> [Dataset extract]:
<<<<

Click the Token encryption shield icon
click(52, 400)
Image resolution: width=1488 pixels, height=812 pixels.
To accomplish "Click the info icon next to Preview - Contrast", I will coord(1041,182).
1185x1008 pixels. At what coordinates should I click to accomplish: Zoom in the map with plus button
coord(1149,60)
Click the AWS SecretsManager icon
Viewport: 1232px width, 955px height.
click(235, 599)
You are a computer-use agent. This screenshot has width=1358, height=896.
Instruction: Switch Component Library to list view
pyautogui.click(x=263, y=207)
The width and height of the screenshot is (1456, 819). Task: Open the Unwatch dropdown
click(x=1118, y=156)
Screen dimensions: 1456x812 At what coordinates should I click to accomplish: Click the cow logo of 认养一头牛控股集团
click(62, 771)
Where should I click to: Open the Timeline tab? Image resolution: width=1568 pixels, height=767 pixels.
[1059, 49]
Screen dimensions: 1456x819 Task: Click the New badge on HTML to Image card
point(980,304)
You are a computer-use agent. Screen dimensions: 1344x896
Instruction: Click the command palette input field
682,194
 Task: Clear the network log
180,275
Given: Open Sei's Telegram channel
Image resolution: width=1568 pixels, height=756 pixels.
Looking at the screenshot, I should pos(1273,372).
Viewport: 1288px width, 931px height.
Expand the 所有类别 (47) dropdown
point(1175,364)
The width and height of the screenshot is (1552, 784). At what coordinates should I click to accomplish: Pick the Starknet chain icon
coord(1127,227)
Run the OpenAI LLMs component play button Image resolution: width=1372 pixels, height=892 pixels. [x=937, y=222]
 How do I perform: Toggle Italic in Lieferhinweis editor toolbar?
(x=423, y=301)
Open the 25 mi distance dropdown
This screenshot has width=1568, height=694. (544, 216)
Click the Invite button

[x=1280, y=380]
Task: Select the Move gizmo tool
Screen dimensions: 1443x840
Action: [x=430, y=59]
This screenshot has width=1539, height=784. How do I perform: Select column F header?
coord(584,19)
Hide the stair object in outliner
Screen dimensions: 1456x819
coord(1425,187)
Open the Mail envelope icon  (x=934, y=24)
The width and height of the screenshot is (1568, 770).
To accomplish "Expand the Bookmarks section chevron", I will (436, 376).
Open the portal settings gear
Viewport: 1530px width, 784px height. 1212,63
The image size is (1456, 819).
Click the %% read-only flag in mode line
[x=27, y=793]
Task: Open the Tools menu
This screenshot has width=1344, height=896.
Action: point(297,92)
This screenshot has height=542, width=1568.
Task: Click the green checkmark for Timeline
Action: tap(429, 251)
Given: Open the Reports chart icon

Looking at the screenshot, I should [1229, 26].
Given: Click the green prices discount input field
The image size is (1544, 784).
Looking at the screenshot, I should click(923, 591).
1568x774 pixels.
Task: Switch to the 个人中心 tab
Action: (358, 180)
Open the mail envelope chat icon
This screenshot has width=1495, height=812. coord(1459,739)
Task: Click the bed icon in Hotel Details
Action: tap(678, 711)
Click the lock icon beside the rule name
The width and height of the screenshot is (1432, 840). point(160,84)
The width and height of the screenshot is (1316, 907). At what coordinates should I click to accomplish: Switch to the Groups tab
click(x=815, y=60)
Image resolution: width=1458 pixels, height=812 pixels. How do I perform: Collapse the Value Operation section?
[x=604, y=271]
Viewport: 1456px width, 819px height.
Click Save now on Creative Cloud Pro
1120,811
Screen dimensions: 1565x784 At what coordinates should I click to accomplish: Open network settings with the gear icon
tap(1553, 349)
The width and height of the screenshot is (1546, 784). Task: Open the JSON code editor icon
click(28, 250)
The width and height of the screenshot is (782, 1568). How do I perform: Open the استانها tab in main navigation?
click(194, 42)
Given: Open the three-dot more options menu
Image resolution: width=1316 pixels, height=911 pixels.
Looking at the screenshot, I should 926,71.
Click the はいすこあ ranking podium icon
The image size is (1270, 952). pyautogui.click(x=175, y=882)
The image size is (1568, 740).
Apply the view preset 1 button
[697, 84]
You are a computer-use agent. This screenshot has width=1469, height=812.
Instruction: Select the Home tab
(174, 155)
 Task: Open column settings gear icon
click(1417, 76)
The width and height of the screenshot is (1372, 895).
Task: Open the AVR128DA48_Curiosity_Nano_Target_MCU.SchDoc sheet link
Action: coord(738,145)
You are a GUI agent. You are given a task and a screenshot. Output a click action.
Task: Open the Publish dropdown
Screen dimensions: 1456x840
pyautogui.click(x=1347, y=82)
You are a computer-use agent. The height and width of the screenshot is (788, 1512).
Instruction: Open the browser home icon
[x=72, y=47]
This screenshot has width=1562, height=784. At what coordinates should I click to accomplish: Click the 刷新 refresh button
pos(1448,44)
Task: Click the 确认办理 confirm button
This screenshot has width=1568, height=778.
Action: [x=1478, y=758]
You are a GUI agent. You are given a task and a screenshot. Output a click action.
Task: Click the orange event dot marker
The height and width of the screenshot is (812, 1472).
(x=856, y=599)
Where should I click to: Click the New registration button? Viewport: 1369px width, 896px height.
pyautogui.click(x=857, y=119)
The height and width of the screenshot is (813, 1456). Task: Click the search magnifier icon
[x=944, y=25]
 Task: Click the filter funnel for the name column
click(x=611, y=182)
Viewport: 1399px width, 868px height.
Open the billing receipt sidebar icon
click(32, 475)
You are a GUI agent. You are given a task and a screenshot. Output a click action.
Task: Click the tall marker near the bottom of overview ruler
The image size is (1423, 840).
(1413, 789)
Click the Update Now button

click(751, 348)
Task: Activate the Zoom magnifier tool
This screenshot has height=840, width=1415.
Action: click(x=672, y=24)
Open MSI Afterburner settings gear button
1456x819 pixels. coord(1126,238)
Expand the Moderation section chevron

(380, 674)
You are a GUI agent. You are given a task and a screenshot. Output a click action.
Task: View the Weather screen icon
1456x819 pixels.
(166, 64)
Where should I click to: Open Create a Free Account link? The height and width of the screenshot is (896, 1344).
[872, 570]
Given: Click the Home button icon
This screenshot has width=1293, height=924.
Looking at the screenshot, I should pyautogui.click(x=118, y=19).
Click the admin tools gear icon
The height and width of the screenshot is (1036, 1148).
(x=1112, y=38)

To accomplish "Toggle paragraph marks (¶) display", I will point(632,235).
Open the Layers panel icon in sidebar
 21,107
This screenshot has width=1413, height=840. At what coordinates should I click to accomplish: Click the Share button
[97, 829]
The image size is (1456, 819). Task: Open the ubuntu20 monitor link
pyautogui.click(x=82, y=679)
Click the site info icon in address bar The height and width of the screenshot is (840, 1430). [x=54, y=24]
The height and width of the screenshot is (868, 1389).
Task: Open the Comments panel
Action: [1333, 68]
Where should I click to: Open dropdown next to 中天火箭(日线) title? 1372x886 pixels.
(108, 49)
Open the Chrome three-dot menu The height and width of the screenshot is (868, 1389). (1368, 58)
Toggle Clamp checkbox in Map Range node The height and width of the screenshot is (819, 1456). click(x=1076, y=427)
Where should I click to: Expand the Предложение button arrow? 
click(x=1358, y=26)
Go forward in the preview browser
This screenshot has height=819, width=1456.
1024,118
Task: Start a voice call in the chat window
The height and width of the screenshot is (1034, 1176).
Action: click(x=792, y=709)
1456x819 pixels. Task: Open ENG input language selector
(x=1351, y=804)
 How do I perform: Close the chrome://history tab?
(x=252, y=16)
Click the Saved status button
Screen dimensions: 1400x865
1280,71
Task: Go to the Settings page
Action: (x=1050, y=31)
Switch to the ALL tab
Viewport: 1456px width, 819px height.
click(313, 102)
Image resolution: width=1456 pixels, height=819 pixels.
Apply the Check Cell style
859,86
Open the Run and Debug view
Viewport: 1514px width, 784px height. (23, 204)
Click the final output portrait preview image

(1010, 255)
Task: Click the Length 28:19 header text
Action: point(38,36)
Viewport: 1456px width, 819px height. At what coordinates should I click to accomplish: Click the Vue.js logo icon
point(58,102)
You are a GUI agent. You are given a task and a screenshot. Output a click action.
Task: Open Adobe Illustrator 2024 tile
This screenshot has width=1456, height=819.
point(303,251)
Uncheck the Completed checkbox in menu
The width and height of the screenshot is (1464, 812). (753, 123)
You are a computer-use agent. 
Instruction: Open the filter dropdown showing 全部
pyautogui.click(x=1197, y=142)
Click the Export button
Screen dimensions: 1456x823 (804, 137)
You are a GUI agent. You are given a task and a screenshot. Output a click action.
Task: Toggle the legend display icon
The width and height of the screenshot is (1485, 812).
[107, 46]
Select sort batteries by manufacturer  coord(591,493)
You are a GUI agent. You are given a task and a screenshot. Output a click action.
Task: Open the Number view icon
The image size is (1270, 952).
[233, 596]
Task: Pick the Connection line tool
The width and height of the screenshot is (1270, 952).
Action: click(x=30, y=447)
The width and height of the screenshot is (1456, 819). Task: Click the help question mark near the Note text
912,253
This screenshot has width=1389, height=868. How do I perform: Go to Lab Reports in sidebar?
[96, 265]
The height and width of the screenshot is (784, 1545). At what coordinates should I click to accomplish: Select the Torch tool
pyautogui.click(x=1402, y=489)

>>>>

> [Activity]:
Please return every line from the first one in the records above down to the line containing "Run the OpenAI", including both, exactly as written and nothing more.

> [Response to this task]:
Click the Token encryption shield icon
click(52, 400)
Image resolution: width=1488 pixels, height=812 pixels.
To accomplish "Click the info icon next to Preview - Contrast", I will coord(1041,182).
1185x1008 pixels. At what coordinates should I click to accomplish: Zoom in the map with plus button
coord(1149,60)
Click the AWS SecretsManager icon
Viewport: 1232px width, 955px height.
click(235, 599)
You are a computer-use agent. This screenshot has width=1358, height=896.
Instruction: Switch Component Library to list view
pyautogui.click(x=263, y=207)
The width and height of the screenshot is (1456, 819). Task: Open the Unwatch dropdown
click(x=1118, y=156)
Screen dimensions: 1456x812 At what coordinates should I click to accomplish: Click the cow logo of 认养一头牛控股集团
click(62, 771)
Where should I click to: Open the Timeline tab? Image resolution: width=1568 pixels, height=767 pixels.
[1059, 49]
Screen dimensions: 1456x819 Task: Click the New badge on HTML to Image card
point(980,304)
You are a computer-use agent. Screen dimensions: 1344x896
Instruction: Click the command palette input field
682,194
 Task: Clear the network log
180,275
Given: Open Sei's Telegram channel
Image resolution: width=1568 pixels, height=756 pixels.
Looking at the screenshot, I should pos(1273,372).
Viewport: 1288px width, 931px height.
Expand the 所有类别 (47) dropdown
point(1175,364)
The width and height of the screenshot is (1552, 784). At what coordinates should I click to accomplish: Pick the Starknet chain icon
coord(1127,227)
Run the OpenAI LLMs component play button Image resolution: width=1372 pixels, height=892 pixels. [x=937, y=222]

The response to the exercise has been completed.